7.4. Uniqueness

While pattern matching, Neo4j makes sure to not include matches where the same graph relationship is found multiple times in a single pattern. In most use cases, this is a sensible thing to do.

Example: looking for a user’s friends of friends should not return said user.

Let’s create a few nodes and relationships:

CREATE (adam:User { name: 'Adam' }),(pernilla:User { name: 'Pernilla' }),(david:User { name: 'David'
  }),
  (adam)-[:FRIEND]->(pernilla),(pernilla)-[:FRIEND]->(david)

Which gives us the following graph:

Now let’s look for friends of friends of Adam:

MATCH (user:User { name: 'Adam' })-[r1:FRIEND]-()-[r2:FRIEND]-(friend_of_a_friend)
RETURN friend_of_a_friend
friend_of_a_friend
1 row

Node[2]{name:"David"}

In this query, Cypher makes sure to not return matches where the pattern relationships r1 and r2 point to the same graph relationship.

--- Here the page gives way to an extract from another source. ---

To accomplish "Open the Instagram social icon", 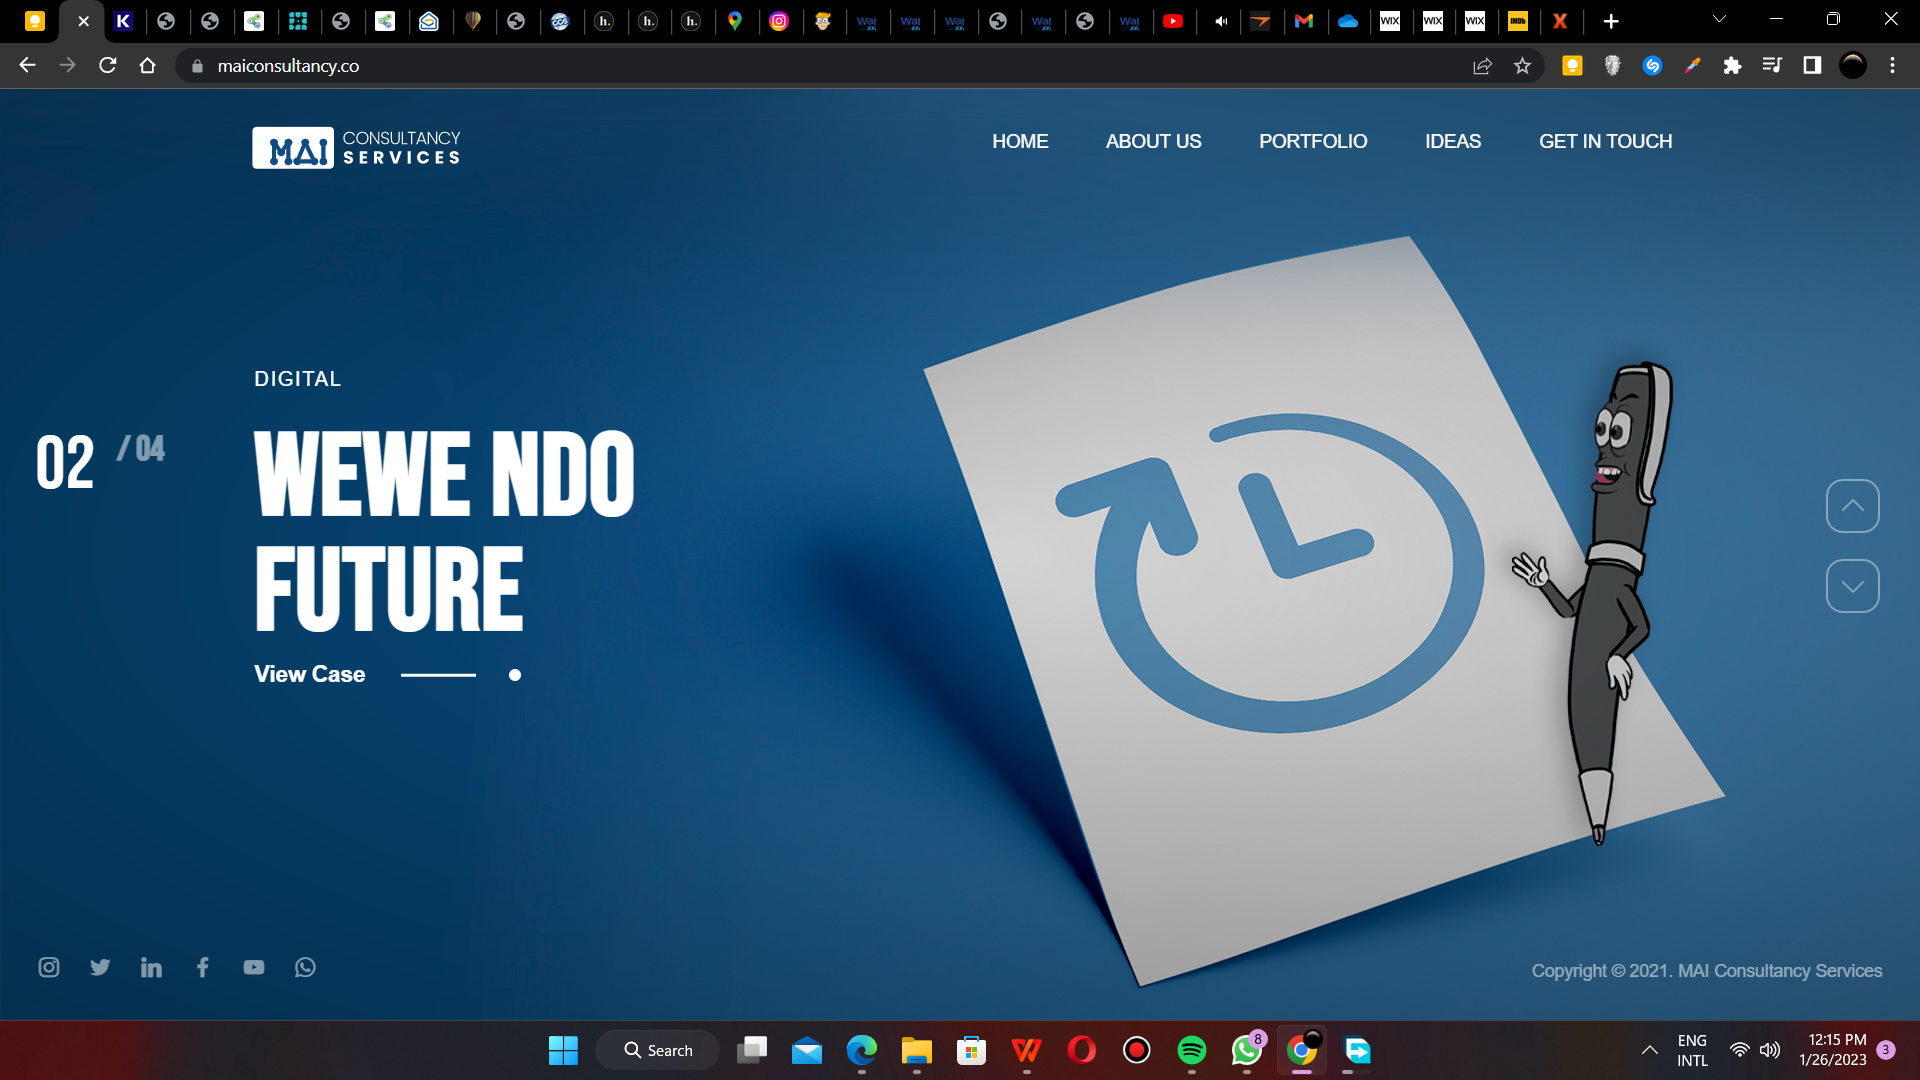I will coord(49,967).
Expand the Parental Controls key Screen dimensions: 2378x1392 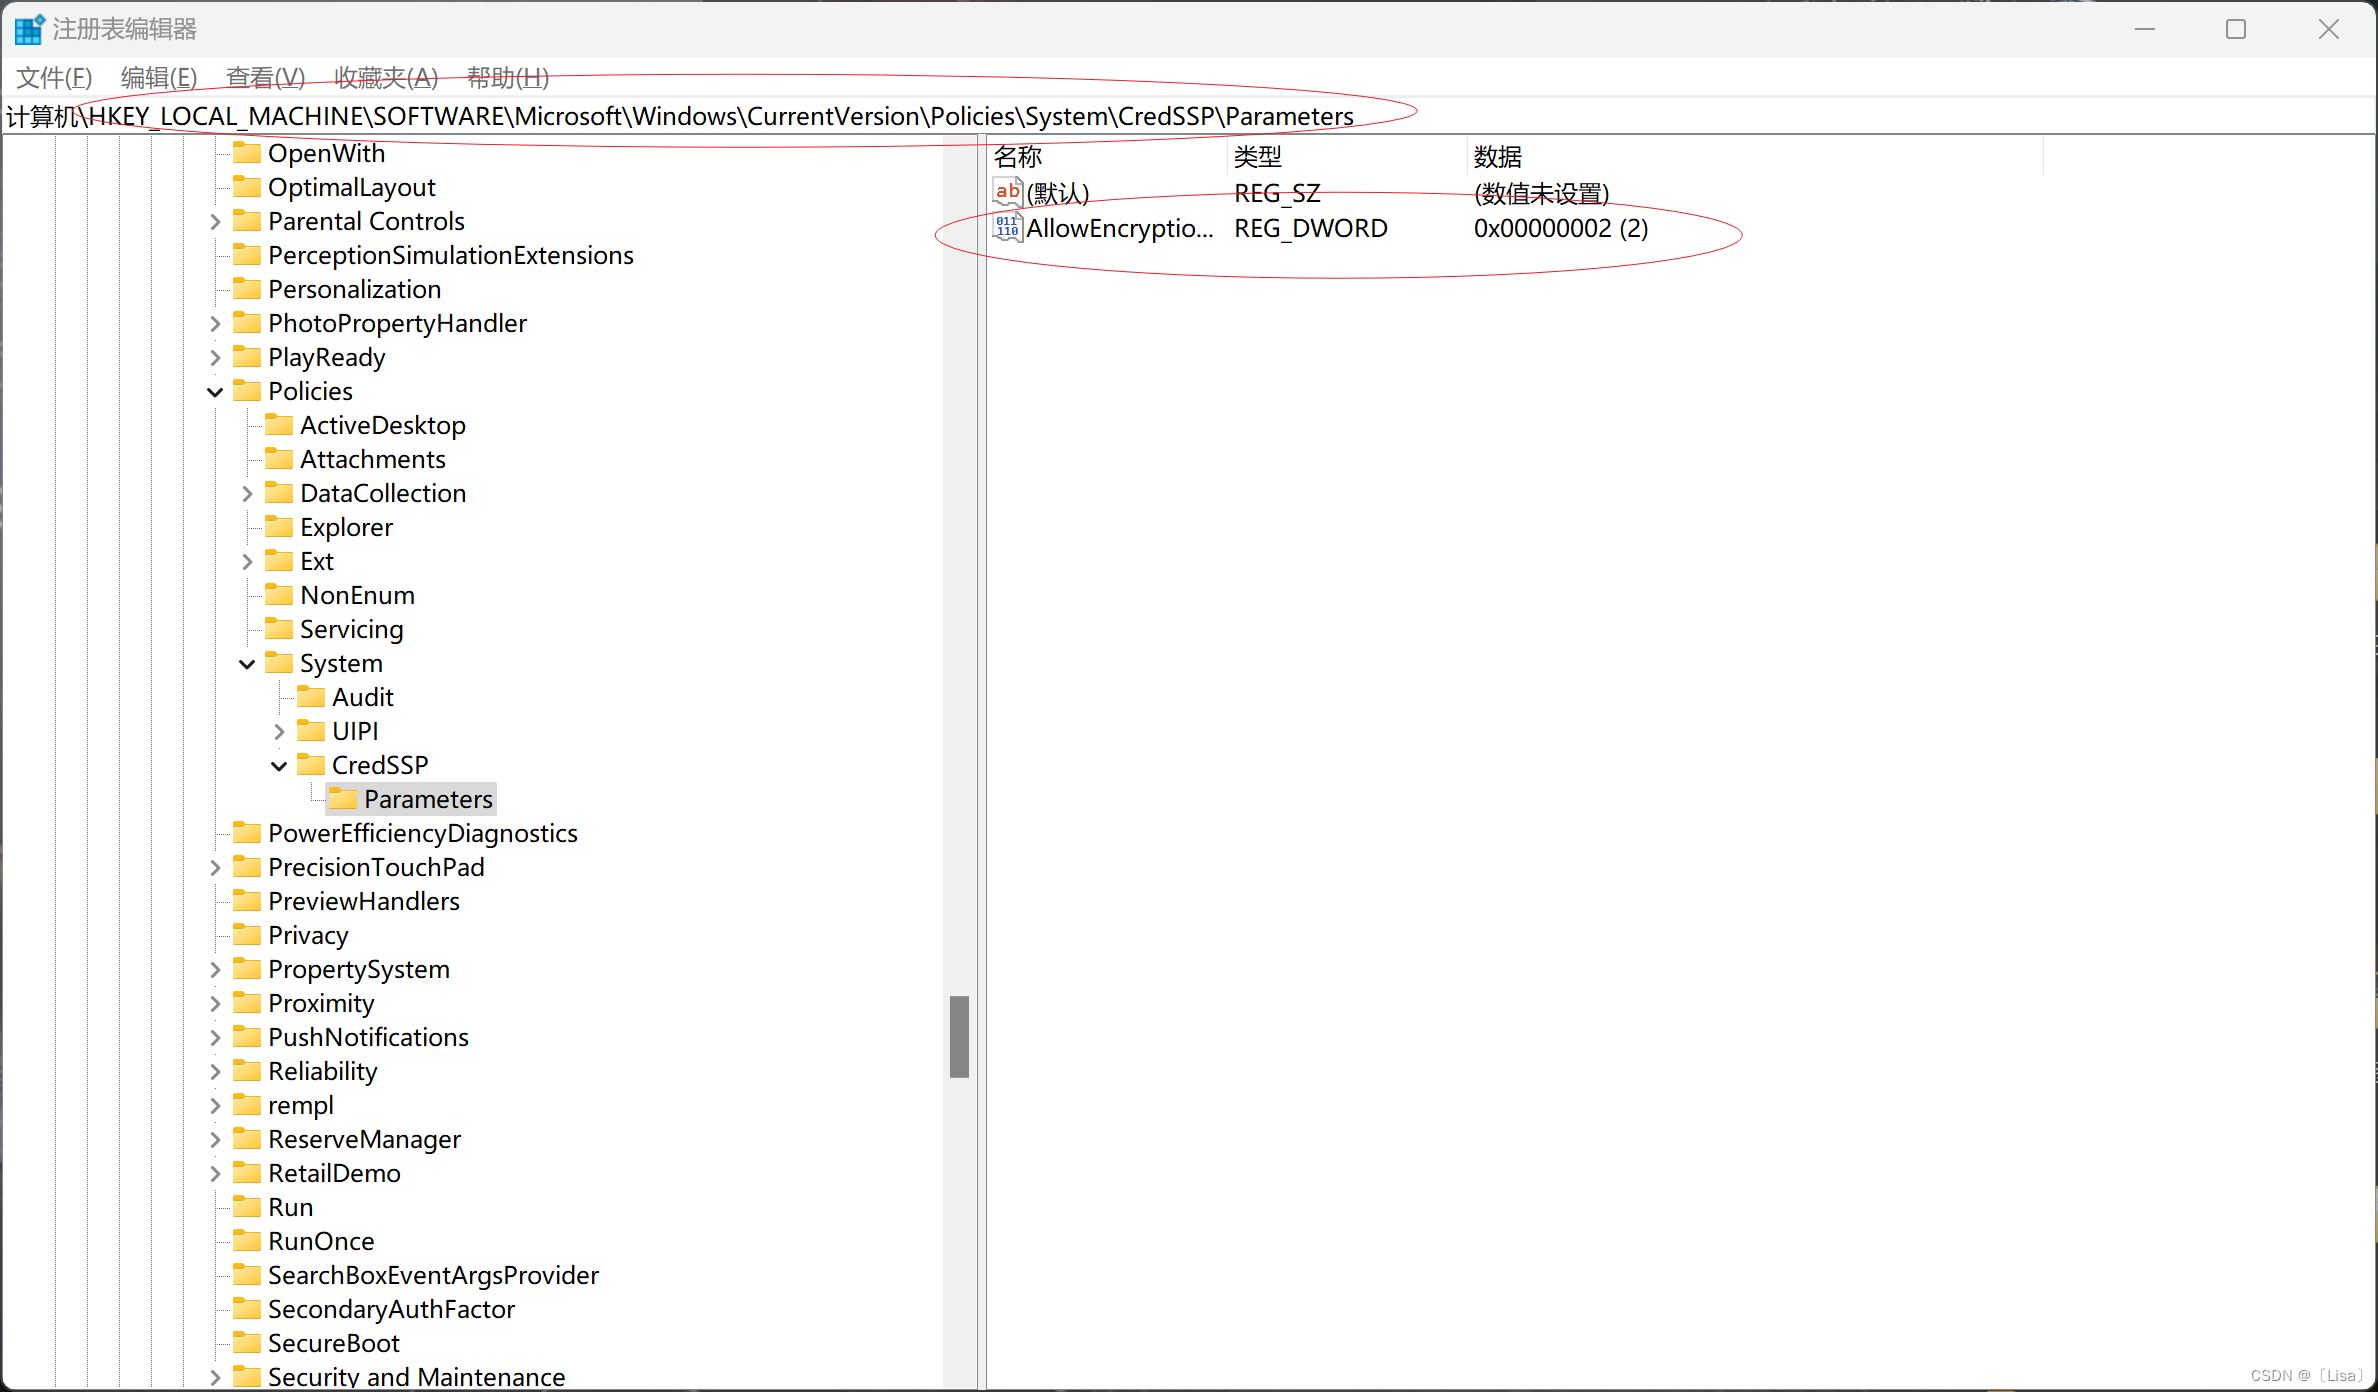point(215,222)
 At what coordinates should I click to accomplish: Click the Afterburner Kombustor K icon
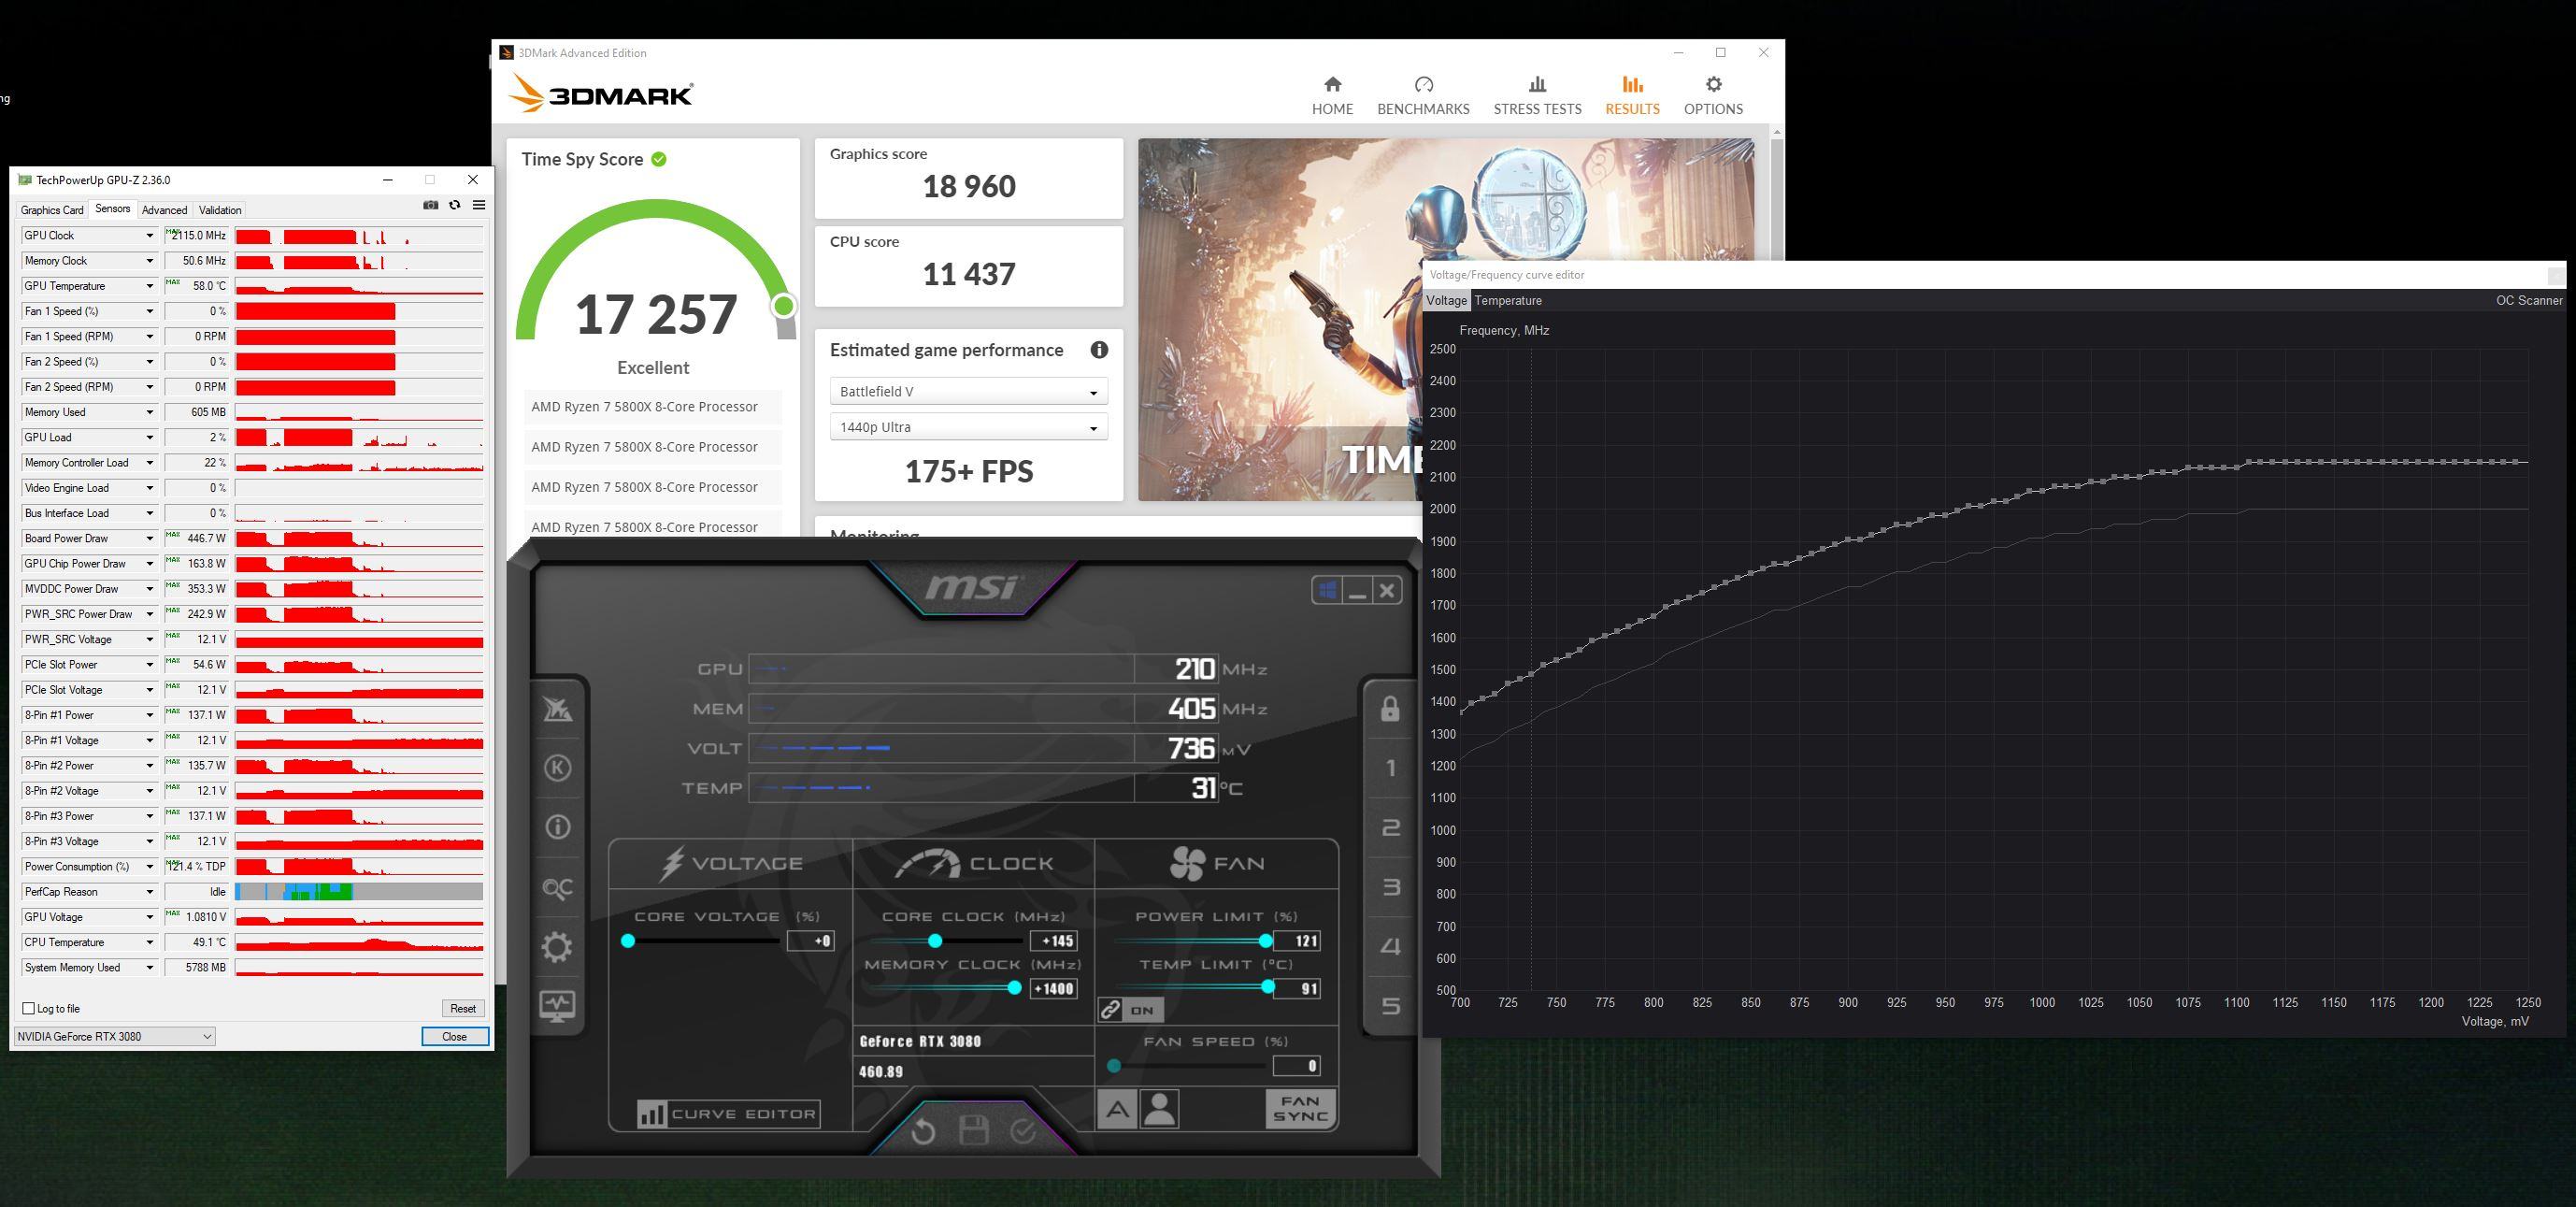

This is however not always desired. If the query should return the user, it is possible to spread the matching over multiple MATCH clauses, like so:

MATCH (user:User { name: 'Adam' })-[r1:FRIEND]-(friend)
MATCH (friend)-[r2:FRIEND]-(friend_of_a_friend)
RETURN friend_of_a_friend
friend_of_a_friend
2 rows

Node[2]{name:"David"}

Node[0]{name:"Adam"}

Note that while the following query looks similar to the previous one, it is actually equivalent to the one before.

MATCH (user:User { name: 'Adam' })-[r1:FRIEND]-(friend),(friend)-[r2:FRIEND]-(friend_of_a_friend)
RETURN friend_of_a_friend

Here, the MATCH clause has a single pattern with two paths, while the previous query has two distinct patterns.